Visual data can come in many formats and resolution. The specific file formats supported (such as JPEG and PNG) depend on the framework you choose to convert your visual data into tensors.

Here are the key considerations when preparing visual data for Gemma:

  • Token cost: Each image typically uses 256 tokens, though PaliGemma image token costs vary depending on the specific model selected.
  • Resolution: The interpreted resolution—meaning the number of pixels encoded into tokens and processed by the model—depends on the Gemma version you are using:
    • Gemma 4: Variable resolution based on token budget. You can decide between budget sizes of 70, 140, 280, 560, or 1120 tokens, which determines how much the input image is resized and processed.
    • Gemma 3: (4B and higher) 896x896 resolution, with pan-and-scan options for larger images.
    • Gemma 3n: 256x256, 512x512, or 768x768 resolution
    • PaliGemma 2: 224x224, 448x448, or 896x896 resolution

Lower-resolution images process faster but capture fewer visual details. To optimize inference speed, you should aim to provide visual data matching one of the built-in interpreted resolutions of your chosen Gemma model.
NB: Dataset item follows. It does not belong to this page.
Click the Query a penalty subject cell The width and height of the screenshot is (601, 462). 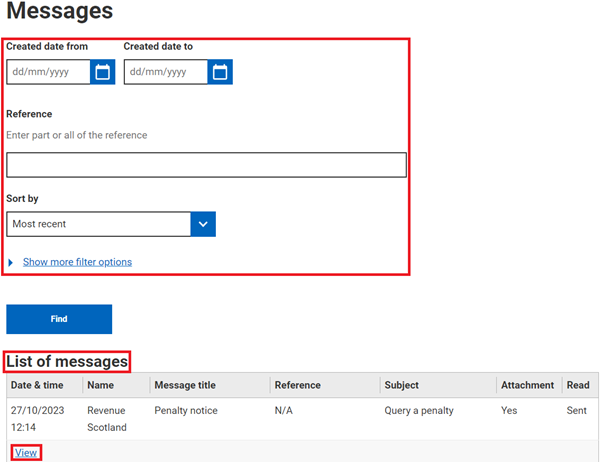point(418,411)
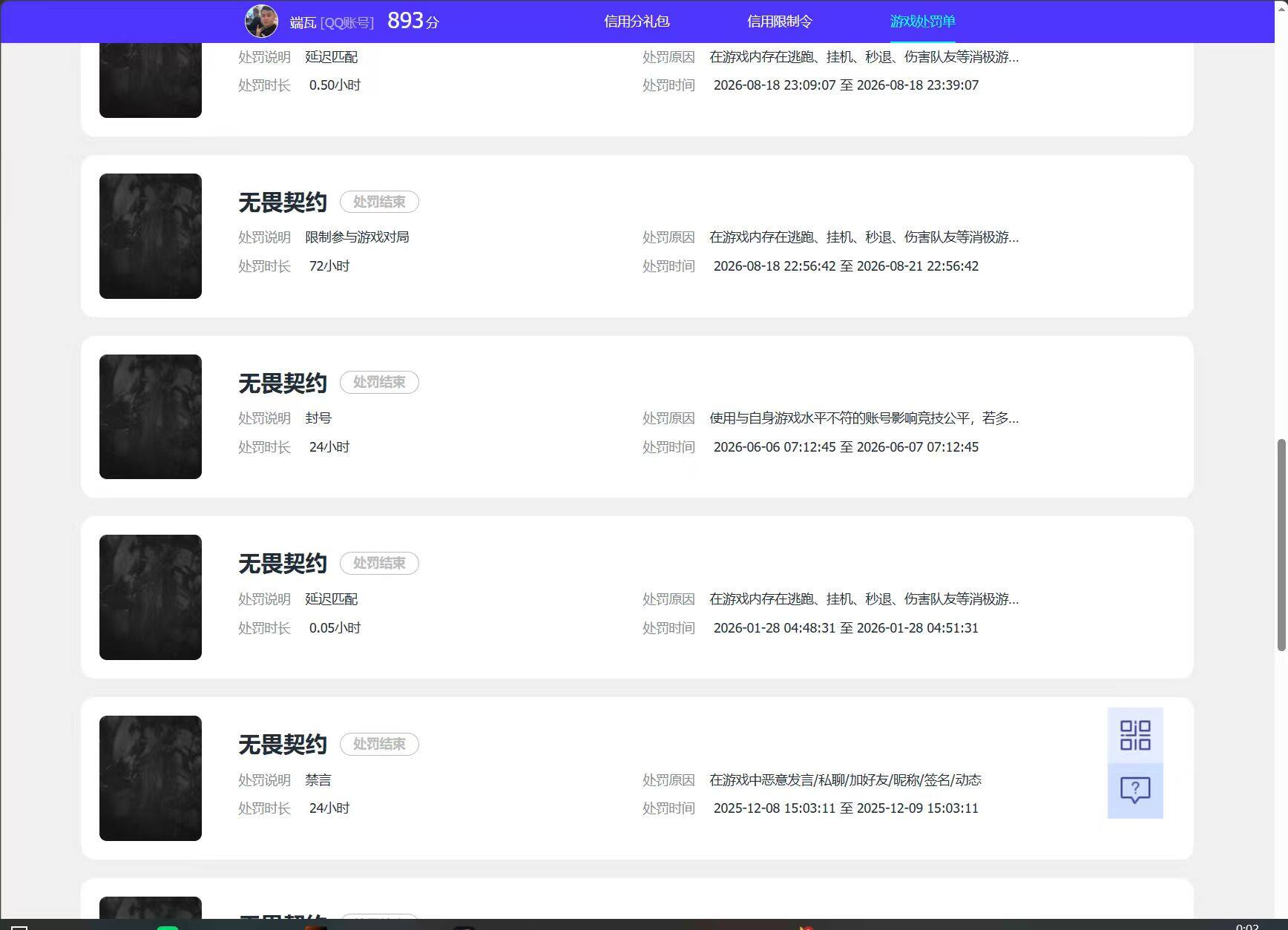Click thumbnail of the 0.05小时 penalty record
Screen dimensions: 1288x930
coord(151,597)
Variable resolution and token budgets

Gemma 4 models introduce the ability to process images at varying resolutions, allowing you to tailor the visual input to your specific task. For example, you might opt for a high resolution to pinpoint small details in object detection, whereas a lower resolution might be preferable for analyzing individual video frames to speed up processing. Ultimately, this feature lets you balance inference speed against the accuracy of the visual representation.

You manage this tradeoff using a token budget. This budget sets a hard limit on the number of visual tokens (also known as visual token embeddings) the model can generate for a single image.

You can choose a budget of 70, 140, 280, 560, or 1120 tokens:

  • High budgets (e.g., 1120 tokens): Preserve a higher image resolution. This generates more patches for the model to process, making it ideal for capturing fine, intricate details.
  • Low budgets (e.g., 70 tokens): Downscale the image, resulting in fewer patches. This significantly accelerates inference times.

How the budget works The token budget directly controls how much an image is resized by dictating the maximum number of initial image patches. The system generates nine times as many patches as your selected budget. For example, a budget of 280 tokens yields up to 2,520 patches (280 × 9).

The multiplier of 9 exists because of how the patches are compressed: during processing, the model takes every 3x3 grid of adjacent patches and averages them together to create a single embedding. These consolidated embeddings become your final visual tokens. Consequently, a higher token budget yields more final embeddings, allowing the model to extract richer, more granular information from your visual data.

Do's

Here are some best practices to follow when prompting Gemma with visual data.

  • Be specific: If you have any specific tasks, provide sufficient context and guidance. Instead of "describe this image", try "describe the scene in this image, focusing on the relationship between the people and the objects."

  • Provide constraints: To achieve a particular style or tone, be sure to specify it in your prompt. For example, instead of a general story request, ask Gemma to "Write a short story about this image in the style of a film noir."

  • Iterative Refinement: Getting the intended output often requires experimentation and refining the prompts. Begin with a basic prompt and gradually add complexity.

Don'ts

Here are some things to avoid when prompting Gemma with visual data.

  • Expect Exact Counts for Extremely Dense Objects: While Gemma 4 excels at object detection and OCR, it may still provide approximations rather than exact counts for extremely dense or tiny objects (such as counting individual blades of grass). To achieve the best accuracy for visual tasks, use a higher token budget.

  • Vague or Ambiguous Prompts: Instead of general prompts like "Generate something based on this image", provide specific instructions to achieve intended outputs. Clearly define what "something" is. For example, a poem, recipe, or code snippet.